(Collection entries)

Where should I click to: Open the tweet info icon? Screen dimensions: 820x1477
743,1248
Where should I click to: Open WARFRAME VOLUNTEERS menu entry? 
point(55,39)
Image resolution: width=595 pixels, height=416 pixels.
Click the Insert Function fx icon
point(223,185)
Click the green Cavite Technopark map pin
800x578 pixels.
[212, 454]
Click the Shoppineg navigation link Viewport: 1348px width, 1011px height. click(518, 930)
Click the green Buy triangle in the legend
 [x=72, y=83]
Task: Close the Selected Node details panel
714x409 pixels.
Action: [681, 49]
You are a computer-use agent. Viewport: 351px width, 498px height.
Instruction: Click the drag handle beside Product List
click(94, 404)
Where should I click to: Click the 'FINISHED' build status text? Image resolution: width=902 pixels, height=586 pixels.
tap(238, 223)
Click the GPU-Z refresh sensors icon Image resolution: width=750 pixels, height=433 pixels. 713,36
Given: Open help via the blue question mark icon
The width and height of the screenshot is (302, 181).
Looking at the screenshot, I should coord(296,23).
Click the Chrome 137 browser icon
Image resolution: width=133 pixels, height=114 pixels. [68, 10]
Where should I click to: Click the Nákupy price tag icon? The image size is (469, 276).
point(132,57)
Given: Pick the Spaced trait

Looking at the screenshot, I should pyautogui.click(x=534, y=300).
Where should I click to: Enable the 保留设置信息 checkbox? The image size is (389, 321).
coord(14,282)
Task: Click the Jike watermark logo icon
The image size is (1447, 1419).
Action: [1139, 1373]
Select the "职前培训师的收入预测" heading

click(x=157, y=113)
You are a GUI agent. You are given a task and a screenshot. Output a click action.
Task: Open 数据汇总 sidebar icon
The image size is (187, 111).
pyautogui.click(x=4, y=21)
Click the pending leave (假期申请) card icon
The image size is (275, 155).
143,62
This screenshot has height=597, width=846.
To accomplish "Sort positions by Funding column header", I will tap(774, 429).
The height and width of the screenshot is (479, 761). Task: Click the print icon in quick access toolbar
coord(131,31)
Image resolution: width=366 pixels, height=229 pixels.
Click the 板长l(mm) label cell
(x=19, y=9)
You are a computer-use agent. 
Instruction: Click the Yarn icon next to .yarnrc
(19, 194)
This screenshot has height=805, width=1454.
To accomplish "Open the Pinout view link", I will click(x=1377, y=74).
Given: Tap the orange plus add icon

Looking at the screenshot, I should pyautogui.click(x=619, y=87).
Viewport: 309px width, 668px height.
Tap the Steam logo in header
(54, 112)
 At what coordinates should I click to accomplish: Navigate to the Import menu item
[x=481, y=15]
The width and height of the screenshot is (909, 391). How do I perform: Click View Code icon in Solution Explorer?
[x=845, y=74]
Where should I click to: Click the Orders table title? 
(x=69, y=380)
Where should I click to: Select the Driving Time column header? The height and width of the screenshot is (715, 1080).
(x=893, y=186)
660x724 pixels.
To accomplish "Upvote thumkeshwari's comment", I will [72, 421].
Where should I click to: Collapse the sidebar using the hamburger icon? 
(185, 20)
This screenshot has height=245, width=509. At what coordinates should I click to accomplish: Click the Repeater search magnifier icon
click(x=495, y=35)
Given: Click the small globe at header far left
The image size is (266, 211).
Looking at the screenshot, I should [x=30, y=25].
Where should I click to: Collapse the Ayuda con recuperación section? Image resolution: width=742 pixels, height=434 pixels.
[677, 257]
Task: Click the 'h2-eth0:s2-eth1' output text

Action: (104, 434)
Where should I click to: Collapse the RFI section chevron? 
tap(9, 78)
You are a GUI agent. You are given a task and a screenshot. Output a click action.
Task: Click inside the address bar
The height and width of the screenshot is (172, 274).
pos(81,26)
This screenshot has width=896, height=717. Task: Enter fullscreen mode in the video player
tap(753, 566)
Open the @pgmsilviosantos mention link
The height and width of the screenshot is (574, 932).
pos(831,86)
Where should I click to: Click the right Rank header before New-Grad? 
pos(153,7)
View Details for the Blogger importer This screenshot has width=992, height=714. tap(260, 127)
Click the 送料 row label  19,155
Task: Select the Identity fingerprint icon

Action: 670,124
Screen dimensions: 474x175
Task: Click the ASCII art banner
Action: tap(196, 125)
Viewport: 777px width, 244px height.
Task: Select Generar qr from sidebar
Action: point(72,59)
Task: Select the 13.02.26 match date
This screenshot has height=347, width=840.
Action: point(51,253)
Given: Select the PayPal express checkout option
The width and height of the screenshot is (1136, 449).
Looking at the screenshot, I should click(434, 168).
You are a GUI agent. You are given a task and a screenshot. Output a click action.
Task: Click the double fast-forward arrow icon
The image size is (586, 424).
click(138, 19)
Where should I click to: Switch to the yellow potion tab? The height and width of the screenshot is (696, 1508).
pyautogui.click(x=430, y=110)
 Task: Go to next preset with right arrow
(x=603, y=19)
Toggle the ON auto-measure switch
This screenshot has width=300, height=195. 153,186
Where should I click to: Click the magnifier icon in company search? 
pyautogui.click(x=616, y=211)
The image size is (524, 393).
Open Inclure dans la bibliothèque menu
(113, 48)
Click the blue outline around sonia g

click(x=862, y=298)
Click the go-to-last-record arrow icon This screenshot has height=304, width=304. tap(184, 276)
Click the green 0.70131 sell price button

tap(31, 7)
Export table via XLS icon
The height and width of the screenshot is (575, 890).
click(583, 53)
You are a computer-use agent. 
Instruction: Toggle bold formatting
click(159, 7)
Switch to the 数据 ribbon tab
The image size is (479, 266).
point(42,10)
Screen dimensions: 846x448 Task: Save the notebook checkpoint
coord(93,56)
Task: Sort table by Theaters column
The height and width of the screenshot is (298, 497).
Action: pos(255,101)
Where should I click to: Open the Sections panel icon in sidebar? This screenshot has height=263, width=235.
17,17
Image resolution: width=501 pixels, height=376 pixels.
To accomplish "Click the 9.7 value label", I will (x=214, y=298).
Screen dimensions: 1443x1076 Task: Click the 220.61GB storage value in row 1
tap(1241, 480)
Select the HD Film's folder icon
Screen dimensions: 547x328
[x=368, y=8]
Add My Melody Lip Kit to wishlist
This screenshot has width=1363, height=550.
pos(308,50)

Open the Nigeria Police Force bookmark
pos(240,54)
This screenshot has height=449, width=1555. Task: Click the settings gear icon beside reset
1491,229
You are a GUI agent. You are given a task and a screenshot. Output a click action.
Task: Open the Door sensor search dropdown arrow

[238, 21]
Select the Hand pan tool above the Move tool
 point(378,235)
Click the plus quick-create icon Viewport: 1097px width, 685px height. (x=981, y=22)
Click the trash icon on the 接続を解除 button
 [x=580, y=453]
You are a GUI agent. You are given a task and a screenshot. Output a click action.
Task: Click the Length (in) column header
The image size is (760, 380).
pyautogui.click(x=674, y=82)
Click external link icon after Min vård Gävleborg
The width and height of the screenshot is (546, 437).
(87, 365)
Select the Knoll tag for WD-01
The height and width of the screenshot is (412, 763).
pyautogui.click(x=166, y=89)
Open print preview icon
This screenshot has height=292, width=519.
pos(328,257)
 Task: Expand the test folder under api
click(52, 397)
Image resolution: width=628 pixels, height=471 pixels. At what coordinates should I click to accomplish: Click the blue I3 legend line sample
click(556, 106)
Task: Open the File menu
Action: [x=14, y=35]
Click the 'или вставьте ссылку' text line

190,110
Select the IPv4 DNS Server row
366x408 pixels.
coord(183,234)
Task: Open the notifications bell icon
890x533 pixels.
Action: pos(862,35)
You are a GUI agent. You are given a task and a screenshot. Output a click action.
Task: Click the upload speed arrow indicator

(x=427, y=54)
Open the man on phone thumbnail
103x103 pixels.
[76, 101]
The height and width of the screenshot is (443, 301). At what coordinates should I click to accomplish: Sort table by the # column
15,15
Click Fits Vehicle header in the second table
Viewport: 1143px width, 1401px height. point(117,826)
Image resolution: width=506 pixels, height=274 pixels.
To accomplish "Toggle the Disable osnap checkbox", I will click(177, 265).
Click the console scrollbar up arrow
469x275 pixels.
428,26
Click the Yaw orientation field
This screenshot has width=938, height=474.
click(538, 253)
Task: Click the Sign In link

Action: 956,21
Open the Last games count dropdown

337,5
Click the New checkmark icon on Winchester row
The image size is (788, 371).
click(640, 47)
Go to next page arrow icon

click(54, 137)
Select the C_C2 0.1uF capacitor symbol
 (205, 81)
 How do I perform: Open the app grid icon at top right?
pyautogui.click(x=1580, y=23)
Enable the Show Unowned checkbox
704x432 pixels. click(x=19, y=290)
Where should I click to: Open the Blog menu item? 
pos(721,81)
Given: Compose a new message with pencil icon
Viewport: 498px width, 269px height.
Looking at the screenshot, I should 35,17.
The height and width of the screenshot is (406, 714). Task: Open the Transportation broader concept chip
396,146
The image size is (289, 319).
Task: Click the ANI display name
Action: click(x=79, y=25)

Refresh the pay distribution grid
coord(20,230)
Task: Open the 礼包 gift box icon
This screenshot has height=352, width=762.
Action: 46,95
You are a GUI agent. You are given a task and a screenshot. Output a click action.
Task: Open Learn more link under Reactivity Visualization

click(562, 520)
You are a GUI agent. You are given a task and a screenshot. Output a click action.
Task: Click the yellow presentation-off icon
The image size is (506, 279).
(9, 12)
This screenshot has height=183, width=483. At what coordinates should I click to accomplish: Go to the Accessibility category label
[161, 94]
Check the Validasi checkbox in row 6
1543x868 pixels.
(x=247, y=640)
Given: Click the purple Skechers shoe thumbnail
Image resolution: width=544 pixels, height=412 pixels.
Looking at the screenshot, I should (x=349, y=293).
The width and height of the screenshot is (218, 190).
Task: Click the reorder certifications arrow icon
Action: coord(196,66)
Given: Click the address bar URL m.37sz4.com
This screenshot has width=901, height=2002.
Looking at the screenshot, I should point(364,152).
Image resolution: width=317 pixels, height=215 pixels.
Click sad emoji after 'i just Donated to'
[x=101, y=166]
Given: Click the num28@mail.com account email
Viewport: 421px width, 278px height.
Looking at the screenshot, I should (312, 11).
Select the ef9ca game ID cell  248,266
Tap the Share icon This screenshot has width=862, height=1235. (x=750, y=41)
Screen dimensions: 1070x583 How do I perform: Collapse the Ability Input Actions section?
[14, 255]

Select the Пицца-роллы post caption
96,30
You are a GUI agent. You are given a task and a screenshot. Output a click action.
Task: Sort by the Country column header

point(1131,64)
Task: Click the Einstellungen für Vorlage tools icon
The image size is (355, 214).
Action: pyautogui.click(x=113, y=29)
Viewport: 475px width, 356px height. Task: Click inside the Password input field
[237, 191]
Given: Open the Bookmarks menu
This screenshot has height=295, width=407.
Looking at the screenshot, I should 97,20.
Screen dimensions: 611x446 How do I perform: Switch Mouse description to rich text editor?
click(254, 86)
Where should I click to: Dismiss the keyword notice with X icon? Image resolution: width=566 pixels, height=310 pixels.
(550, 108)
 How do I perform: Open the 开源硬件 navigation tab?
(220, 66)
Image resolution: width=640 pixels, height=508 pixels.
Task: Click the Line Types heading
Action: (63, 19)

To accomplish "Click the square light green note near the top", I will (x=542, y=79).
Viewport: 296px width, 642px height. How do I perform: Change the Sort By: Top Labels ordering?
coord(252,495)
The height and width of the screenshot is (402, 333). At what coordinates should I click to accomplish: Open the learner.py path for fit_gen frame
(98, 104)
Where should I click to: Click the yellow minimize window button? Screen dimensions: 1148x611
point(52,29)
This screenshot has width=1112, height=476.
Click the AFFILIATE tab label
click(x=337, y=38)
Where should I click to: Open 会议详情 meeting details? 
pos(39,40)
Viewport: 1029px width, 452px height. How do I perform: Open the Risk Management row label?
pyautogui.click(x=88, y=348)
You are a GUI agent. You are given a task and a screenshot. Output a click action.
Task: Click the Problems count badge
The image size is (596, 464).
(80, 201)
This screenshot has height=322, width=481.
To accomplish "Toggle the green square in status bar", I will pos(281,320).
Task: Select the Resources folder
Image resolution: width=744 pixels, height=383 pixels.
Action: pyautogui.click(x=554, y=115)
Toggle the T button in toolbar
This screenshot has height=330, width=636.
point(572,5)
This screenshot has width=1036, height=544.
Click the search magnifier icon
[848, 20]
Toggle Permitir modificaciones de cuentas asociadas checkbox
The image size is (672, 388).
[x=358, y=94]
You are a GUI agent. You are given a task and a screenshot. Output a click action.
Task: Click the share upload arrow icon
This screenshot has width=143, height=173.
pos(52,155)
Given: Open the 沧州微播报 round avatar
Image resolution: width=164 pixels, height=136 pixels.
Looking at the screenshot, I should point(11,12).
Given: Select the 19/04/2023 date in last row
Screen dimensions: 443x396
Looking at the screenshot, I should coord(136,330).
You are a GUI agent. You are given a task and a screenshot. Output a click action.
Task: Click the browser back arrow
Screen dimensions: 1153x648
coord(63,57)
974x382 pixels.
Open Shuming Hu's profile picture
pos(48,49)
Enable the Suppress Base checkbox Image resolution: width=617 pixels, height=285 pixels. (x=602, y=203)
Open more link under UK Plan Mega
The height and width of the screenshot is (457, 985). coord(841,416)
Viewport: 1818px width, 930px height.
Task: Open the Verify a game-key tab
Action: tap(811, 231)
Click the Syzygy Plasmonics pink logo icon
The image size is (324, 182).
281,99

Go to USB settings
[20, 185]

Task requirements: Reproduce each line of the records in which the word "square" appears.

Output of the exercise:
To accomplish "Click the square light green note near the top", I will (x=542, y=79).
To accomplish "Toggle the green square in status bar", I will pos(281,320).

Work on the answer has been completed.